The typical method involves “scanning patients before contrast and at multiple phases after the administration of IV contrast,” says Lawrence Chow, MD, lead author of the study. Chow is a radiologist at Stanford University's School of Medicine in California. He says this typical method increases radiation exposure. “We wanted to show that a similar examination could be achieved with fewer scan acquisitions [meaning potentially less radiation and fewer images] by administering a split-bolus of IV contrast, without sacrificing sensitivity,” he says.

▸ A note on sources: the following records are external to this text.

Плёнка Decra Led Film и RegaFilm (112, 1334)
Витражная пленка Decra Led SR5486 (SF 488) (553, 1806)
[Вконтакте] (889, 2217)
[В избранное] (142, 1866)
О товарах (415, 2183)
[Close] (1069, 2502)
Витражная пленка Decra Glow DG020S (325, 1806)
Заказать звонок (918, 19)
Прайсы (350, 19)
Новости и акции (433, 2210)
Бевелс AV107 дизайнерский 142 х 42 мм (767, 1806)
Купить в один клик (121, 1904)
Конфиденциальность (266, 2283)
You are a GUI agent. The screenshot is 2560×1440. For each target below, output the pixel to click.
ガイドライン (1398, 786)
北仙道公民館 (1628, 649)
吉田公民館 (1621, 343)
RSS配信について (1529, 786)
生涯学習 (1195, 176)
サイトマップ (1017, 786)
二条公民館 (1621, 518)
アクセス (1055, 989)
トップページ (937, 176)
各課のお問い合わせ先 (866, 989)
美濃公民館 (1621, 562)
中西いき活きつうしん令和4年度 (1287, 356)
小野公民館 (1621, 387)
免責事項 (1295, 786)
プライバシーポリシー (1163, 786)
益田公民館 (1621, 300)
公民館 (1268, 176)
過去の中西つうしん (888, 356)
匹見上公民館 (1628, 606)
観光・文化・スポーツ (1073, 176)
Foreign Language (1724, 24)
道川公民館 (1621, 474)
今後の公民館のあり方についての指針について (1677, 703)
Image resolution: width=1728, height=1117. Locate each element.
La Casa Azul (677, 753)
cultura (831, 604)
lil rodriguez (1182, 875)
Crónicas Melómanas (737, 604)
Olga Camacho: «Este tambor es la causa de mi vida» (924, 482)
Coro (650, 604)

The study included 500 patients with possible urinary tract abnormalities. The imaging method devised by Chow and his team, which included radiologists from both Stanford University and the VA Palo Alto Health Care System, identifies all pathologies present in the patients.
“We were impressed with the wide spectrum of abnormalities that we were able to see with CT urography and with the ability of CT urography to detect even very small abnormalities such as papillary necrosis, renal tubular ectasia, and very small urothelial tumors,” Chow says.
Chow believes that his CT urography provides a simplified diagnostic evaluation for patients with painless hematuria (presence of blood in the urine). He says it has the potential to replace what previously required two studies: traditional excretory urography plus CT, MR, or sonography.
The results of this study appear in the August issue of the American Journal of Roentgenology.